Doxxing is when someone's personal information like their home address or live location is shared online.
Here is all you need to know about the latest controversy at Twitter:
Why were journalists' accounts suspended?
The Verge quoted Ella Irwin, Twitter's head of trust and safety, saying that the suspended accounts violated privacy policies.
"Without commenting on any specific accounts, I can confirm that we will suspend any accounts that violate our privacy policies and put other users at risk. We don't make exceptions to this policy for journalists or any other accounts," the tech website quoted Irwin as saying.
According to a CNN report, The New York Times' Ryan Mac, CNN's Donie O'Sullivan, and The Washington Post's Drew Harwell were among several journalists whose accounts were "permanently" banned. These journalists, according to the report, had been "aggressively" writing about Musk in recent weeks.
"Criticizing me all day long is totally fine, but doxxing my real-time location and endangering my family is not," Musk wrote in response to a tweet.
The ban on the journalists comes a day after Twitter permanently suspended Twitter user 'ElonJet' that was allegedly tracking Musk's private jet. Musk said he was mulling legal action against the person who runs the account. The account with half a million followers is run by 20-year-old Jack Sweeney. BBC reported that Sweeney used "publicly available" flight-tracking information to tweet on Musk's jet.
The 20-year-old also runs several other Twitter accounts that track flights of wealthy Americans such as Microsoft co-founder Bill Gates, Amazon founder Jeff Bezos, and Meta Chief Executive Officer Mark Zuckerberg, BBC reported.
The New York Times said that the journalists whose accounts were suspended had either written or tweeted about the Twitter handles tracking Musk's private jet information.
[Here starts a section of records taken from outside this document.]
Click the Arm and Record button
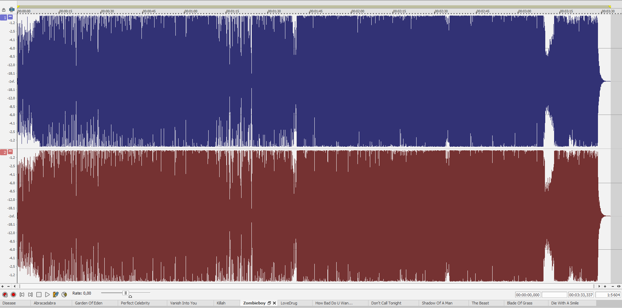The image size is (622, 308). point(5,295)
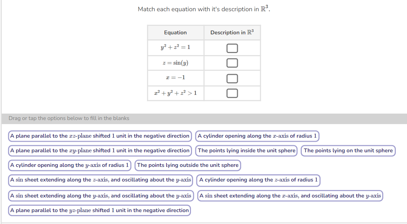Tap the answer blank beside z=sin(y)
This screenshot has height=224, width=407.
pyautogui.click(x=232, y=63)
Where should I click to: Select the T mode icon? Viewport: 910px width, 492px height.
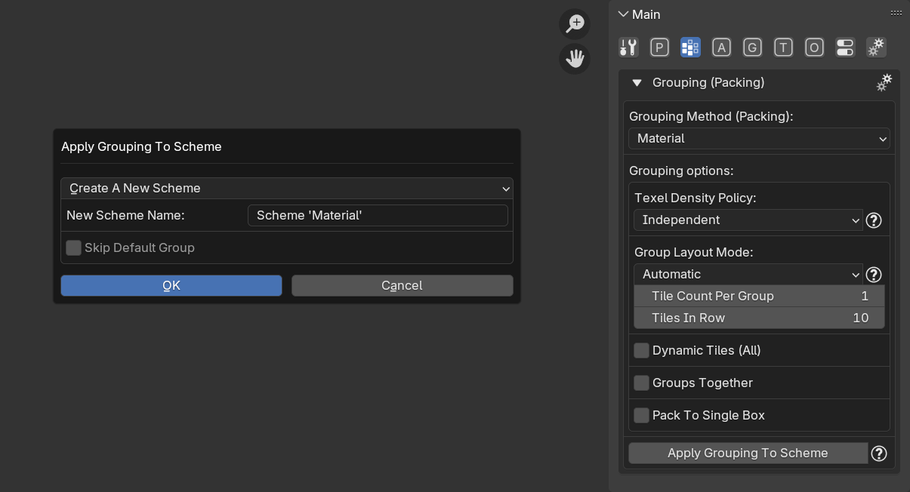[x=783, y=48]
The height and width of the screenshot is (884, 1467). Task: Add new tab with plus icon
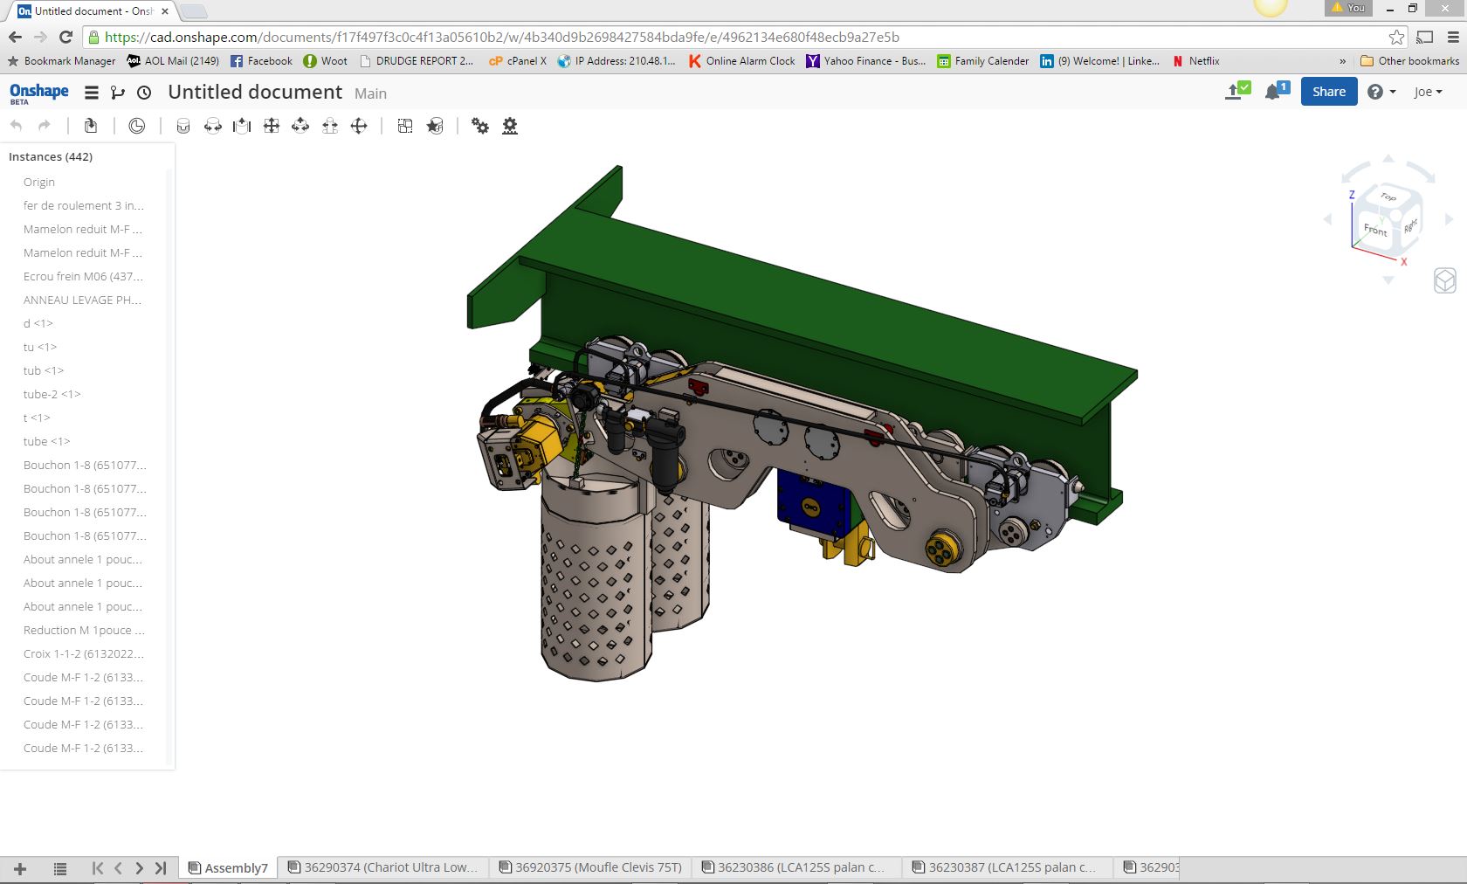pos(20,868)
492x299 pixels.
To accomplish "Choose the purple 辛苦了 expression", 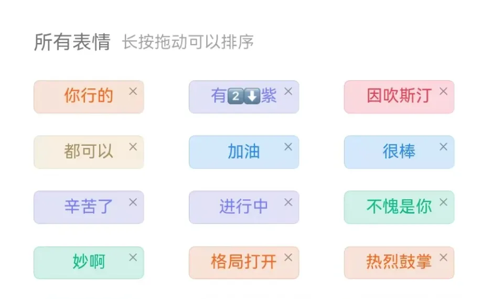I will pyautogui.click(x=89, y=207).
Some of them, according to the report, had been critical of the new Twitter boss.
What have the journalists said?
CNN has sought an explanation from Twitter over the "impulsive and unjustified" ban. "The impulsive and unjustified suspension of a number of reporters, including CNN's Donie O'Sullivan, is concerning but not surprising. Twitter's increasing instability and volatility should be of incredible concern for everyone who uses Twitter," CNN's spokesperson was quoted as saying.
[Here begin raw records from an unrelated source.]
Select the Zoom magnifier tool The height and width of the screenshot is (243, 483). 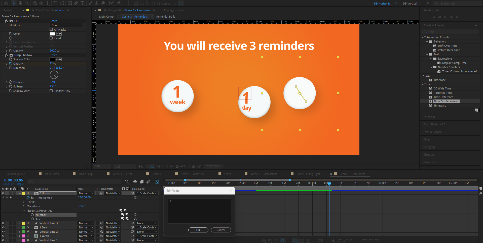coord(26,3)
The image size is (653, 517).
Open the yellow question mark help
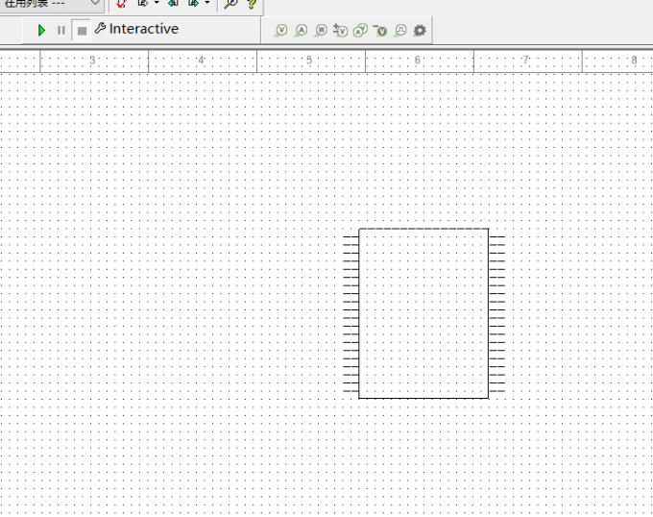pos(252,4)
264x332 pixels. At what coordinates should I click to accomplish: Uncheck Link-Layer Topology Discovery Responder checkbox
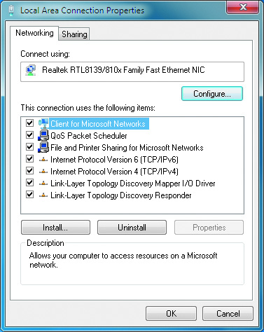pos(29,195)
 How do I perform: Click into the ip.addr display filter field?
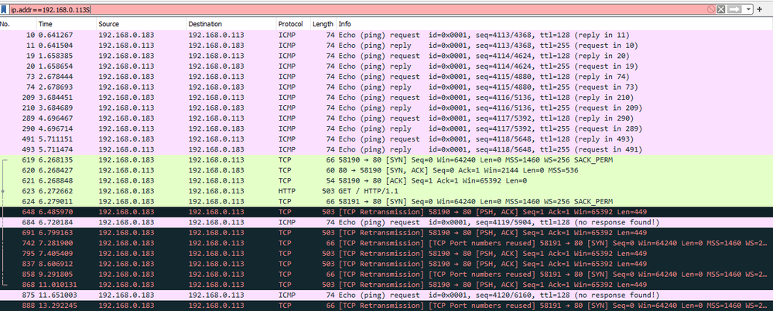click(357, 9)
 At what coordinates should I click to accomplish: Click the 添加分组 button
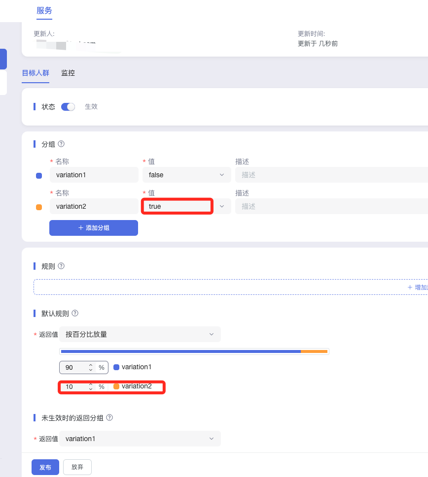[x=94, y=228]
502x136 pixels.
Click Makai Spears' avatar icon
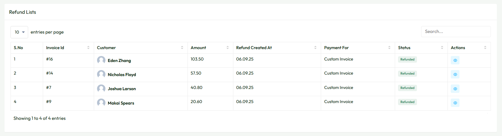(x=101, y=103)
Reuters quoted The New York Times spokesperson who termed the ban as "questionable and unfortunate".
"Tonight's suspension of the Twitter accounts of a number of prominent journalists, including The New York Times's Ryan Mac, is questionable and unfortunate. Neither The Times nor Ryan have received any explanation about why this occurred. We hope that all of the journalists' accounts are reinstated and that Twitter provides a satisfying explanation for this action," the spokesperson said.
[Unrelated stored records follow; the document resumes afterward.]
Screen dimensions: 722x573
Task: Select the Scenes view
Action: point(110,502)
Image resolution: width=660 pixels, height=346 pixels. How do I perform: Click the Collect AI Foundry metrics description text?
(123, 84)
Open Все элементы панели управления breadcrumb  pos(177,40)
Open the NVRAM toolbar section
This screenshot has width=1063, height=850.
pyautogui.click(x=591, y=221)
The Verge reported that while the banned accounts cannot post, they can still participate in Twitter Spaces. The report added that Musk tried to explain himself in one of the Spaces that was attended by the ElonJet account and some of the banned journalists as well.
What has Musk said?
The Spaces was hosted by BuzzFeed News tech reporter Katie Notopoulos on Thursday night where Musk said "You dox, you get suspended. End of story, that's it." in response to The Washington Post's Harwell. He accused the journalists of doxxing who were for reporting on 'ElonJet'.
"Everyone's going to be treated the same," he said. He left the Spaces as the journalists tried confronting him with more questions.
On Friday, Musk also launched a poll on Twitter asking when he should restore the banned Twitter handles of journalists who "doxxed" his location.
As most of the responses voted for "now", he launched another poll saying the previous one had "too many options". The latest poll has two options, "Now" and "7 days".
He posted another tweet in the thread and made a cryptic remark. "If anyone posted real-time locations & addresses of NYT reporters, FBI would be investigating, there'd be hearings on Capitol Hill & Biden would give speeches about end of democracy! (sic)," he wrote.